> 任務目標 1: 請返回關於FileSystem重載方法的節選中從"2.1.1根據緩衝區大小、副"到"will be thrown."的那一段原文。
> 任務目標 2: 根據關於FileSystem重載方法的節選，默認的塊副本數是多少？

━━━━━ 節選內容 ━━━━━

以上是FileSystem的一些抽象方法。

如下是FileSystem對抽象方法的一些重載方法。

  1.open的重載方法,IO_FILE_BUFFER_SIZE_KEY的值爲"io.file.buffer.size",IO_FILE_BUFFER_SIZE_DEFULE的值爲4096,即4KB。

 

  /**
   * Opens an FSDataInputStream at the indicated Path.
   * @param f the file to open
   * @throws IOException IO failure
   */
  public FSDataInputStream open(Path f) throws IOException {
    return open(f, getConf().getInt(IO_FILE_BUFFER_SIZE_KEY,
        IO_FILE_BUFFER_SIZE_DEFAULT));
  }

   2.create的重載方法

    2.1默認對已經存在的文件進行重寫。

  /**
   * Create an FSDataOutputStream at the indicated Path.
   * Files are overwritten by default.
   * @param f the file to create
   * @throws IOException IO failure
   */
  public FSDataOutputStream create(Path f) throws IOException {
    return create(f, true);
  }

       2.1.1根據緩衝區大小、副本數量、塊大小來建立FSDataOutputStream

  /**
   * Create an FSDataOutputStream at the indicated Path.
   * @param f the file to create
   * @param overwrite if a file with this name already exists, then if true,
   *   the file will be overwritten, and if false an exception will be thrown.
   * @throws IOException IO failure
   */
  public FSDataOutputStream create(Path f, boolean overwrite)
      throws IOException {
    return create(f, overwrite,
                  getConf().getInt(IO_FILE_BUFFER_SIZE_KEY,
                      IO_FILE_BUFFER_SIZE_DEFAULT),
                  getDefaultReplication(f),
                  getDefaultBlockSize(f));
  }

  默認的塊的副本數是1

  /**
   * Get the default replication.
   * @return the replication; the default value is "1".
   * @deprecated use {@link #getDefaultReplication(Path)} instead
   */
  @Deprecated
  public short getDefaultReplication() { return 1; }

  /**
   * Get the default replication for a path.
   * The given path will be used to locate the actual FileSystem to query.

━━━━━ 資料部分 ━━━━━

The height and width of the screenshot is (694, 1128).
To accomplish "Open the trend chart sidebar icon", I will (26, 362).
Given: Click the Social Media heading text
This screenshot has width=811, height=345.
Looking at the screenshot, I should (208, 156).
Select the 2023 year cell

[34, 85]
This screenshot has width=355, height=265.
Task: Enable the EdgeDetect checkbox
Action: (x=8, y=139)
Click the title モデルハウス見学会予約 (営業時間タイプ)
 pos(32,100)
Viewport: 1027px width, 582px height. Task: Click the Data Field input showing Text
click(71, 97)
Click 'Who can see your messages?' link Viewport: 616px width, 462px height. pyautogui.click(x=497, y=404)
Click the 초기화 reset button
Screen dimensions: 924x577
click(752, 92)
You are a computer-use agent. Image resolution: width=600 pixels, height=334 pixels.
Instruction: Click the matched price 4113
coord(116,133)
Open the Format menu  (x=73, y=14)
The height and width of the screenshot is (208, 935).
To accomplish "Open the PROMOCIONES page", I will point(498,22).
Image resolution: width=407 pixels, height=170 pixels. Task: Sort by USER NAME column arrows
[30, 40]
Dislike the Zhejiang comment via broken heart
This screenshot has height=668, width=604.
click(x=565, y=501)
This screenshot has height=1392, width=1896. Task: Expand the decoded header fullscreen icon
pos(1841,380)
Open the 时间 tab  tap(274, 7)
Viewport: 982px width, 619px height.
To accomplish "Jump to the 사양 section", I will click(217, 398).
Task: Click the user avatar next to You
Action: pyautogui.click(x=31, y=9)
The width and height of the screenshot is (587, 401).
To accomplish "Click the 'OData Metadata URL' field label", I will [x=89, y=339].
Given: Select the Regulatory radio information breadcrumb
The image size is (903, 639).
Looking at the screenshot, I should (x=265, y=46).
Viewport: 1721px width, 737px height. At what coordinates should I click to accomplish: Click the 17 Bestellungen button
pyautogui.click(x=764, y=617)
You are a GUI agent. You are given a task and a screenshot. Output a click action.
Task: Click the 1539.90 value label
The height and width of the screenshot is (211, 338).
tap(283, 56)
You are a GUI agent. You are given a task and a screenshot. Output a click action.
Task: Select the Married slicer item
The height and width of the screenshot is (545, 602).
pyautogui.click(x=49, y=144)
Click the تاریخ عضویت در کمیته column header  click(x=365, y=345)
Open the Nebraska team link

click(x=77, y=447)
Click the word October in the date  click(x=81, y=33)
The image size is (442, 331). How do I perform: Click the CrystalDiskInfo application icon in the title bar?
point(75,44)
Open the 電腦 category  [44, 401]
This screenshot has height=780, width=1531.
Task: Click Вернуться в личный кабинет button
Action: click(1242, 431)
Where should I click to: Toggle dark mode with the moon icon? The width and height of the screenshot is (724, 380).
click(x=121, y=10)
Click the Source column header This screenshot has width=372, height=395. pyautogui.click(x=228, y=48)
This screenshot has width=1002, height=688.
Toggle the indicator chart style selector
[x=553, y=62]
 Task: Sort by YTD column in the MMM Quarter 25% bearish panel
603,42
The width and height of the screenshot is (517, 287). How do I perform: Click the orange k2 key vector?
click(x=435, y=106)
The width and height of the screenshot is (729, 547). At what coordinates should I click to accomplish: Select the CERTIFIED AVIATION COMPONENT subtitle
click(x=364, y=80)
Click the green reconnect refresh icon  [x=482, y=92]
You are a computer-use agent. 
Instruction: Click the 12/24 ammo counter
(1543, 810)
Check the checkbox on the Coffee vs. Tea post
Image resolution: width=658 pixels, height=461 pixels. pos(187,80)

━━━━━

> 正確答案 1:
2.1.1根據緩衝區大小、副本數量、塊大小來建立FSDataOutputStream

  /**
   * Create an FSDataOutputStream at the indicated Path.
   * @param f the file to create
   * @param overwrite if a file with this name already exists, then if true,
   *   the file will be overwritten, and if false an exception will be thrown.

> 正確答案 2: 默認的塊副本數是1。